This week’s program:
We introduce ourselves and tout the broad experience of our staff: Biff as a stockbroker, James as fund manager and chief investment officer and Jim’s years working in insurance. Together we have a total of over 75 years of relevant experience to assist our clients with their financial planning needs.
This holiday season Safe Harbor teamed up with local news affiliate Fox 10 to collect Caring Kits to distribute to vets, homeless and underprivileged families. Our clients brought so many donations to our Christmas party that we filled two vans!
- What do you think of the Trump rally so far? The market is up 4/5% since the election and some people are predicting another 4% in the closing days of December. Looks good but… much of the run up is just for four Dow stocks, not broad-based gains.
- Watch your bond funds!

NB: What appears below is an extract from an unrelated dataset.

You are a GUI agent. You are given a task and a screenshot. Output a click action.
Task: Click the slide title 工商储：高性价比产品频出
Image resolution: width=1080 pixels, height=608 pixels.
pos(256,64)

Bonds are a lead indicator for the market and they’ve been going down. In the last three months the leading bond fund has dropped 12% — most of the losses coming since the election. So much for the idea that bonds are safe. Lower prices are the future for bonds and stocks too — where the bonds go the stocks will follow
- So what’s going on with bonds? Two things, in our humble opinion. First, bonds have been way overvalued for ages and will have to correct sooner or later. Second, the Obama administration’s heavy hand has been holding interest rates at artificially low levels. Investors expect Trump to allow the market to set rates. Everyone knows it and the smart money is moving out.
- We work with so many people with different investment objectives. Some seek a secure income, others want an alternative to the stock-market, and others again are already well set up and thinking about building an estate for their heirs. Each objective has its own set of solutions. At Safe Harbor in Daphne we know the market and how to get you the right products.
- Clients are starting to look more carefully at retirement and asking for help to identify and deal with different issues they may face down the road in their lives — but also help with their portfolio and IRA. We work with everyone on a holistic, structured retirement plan.
- Regular listeners know that we talk a lot about inflation. We do it because it’s so important to our personal financial well-being in retirement and for the country as a whole. Inflation is far higher than the government publicly admits; it’s closer to 5% than 2%. As Trump renegotiates trade agreements with China and Mexico and ships jobs back to the U.S., the cost of our goods will go up further. That’s not a bad thing long term but it will upset bonds. It wouldn’t surprise us if the price of your bond funds dropped 30 or 40% this year. They are so overpriced that even that large move would only move yields to 5%.